----- Supplied information -----

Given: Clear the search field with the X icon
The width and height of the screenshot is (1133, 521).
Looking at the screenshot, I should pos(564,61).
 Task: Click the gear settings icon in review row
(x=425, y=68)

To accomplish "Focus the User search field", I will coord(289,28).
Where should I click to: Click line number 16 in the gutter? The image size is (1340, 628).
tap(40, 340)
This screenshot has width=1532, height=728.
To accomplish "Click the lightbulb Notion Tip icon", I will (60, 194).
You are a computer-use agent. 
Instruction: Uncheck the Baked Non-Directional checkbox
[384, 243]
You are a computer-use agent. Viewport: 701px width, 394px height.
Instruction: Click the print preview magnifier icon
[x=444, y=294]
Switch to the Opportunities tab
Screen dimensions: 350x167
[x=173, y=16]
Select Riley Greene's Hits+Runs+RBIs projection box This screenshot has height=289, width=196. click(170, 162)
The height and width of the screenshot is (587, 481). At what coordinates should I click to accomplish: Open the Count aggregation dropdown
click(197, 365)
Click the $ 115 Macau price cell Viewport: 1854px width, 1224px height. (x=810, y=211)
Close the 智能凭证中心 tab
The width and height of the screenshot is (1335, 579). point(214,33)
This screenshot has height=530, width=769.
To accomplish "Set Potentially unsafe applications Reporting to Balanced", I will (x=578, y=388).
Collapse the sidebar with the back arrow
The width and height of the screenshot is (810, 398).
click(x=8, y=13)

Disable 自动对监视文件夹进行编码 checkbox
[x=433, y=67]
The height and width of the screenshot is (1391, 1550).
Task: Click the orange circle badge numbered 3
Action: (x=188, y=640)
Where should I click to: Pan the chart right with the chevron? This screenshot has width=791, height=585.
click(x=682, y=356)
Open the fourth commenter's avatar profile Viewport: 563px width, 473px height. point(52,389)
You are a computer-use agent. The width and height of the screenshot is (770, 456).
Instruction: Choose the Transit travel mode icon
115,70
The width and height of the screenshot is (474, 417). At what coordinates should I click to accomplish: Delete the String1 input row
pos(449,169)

-----

Copy every line in the entries above that has the string "Viewport" in it.

Answer for the task:
You are a computer-use agent. Viewport: 701px width, 394px height.
Click the $ 115 Macau price cell Viewport: 1854px width, 1224px height. (x=810, y=211)
Open the fourth commenter's avatar profile Viewport: 563px width, 473px height. point(52,389)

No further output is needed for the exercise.